# DATA PROVIDED
[START]

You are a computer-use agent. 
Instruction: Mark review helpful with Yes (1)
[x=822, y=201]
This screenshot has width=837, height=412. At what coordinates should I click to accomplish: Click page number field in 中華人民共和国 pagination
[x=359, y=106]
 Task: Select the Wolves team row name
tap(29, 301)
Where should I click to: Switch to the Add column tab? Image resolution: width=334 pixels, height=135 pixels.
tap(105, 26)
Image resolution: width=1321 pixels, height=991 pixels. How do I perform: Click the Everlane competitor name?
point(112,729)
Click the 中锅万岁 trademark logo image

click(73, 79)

[END]

# CHALLENGE
Can you arrange everything from the line containing "Where should I" down through the last line of the data, both ends included, as a Markdown table with the columns Number and Data line, leaving out blank lines?

# CORRECT OUTPUT
| Number | Data line |
|---|---|
| 1 | Where should I click to: Switch to the Add column tab? Image resolution: width=334 pixels, height=135 pixels. |
| 2 | tap(105, 26) |
| 3 | Image resolution: width=1321 pixels, height=991 pixels. How do I perform: Click the Everlane competitor name? |
| 4 | point(112,729) |
| 5 | Click the 中锅万岁 trademark logo image |
| 6 | click(73, 79) |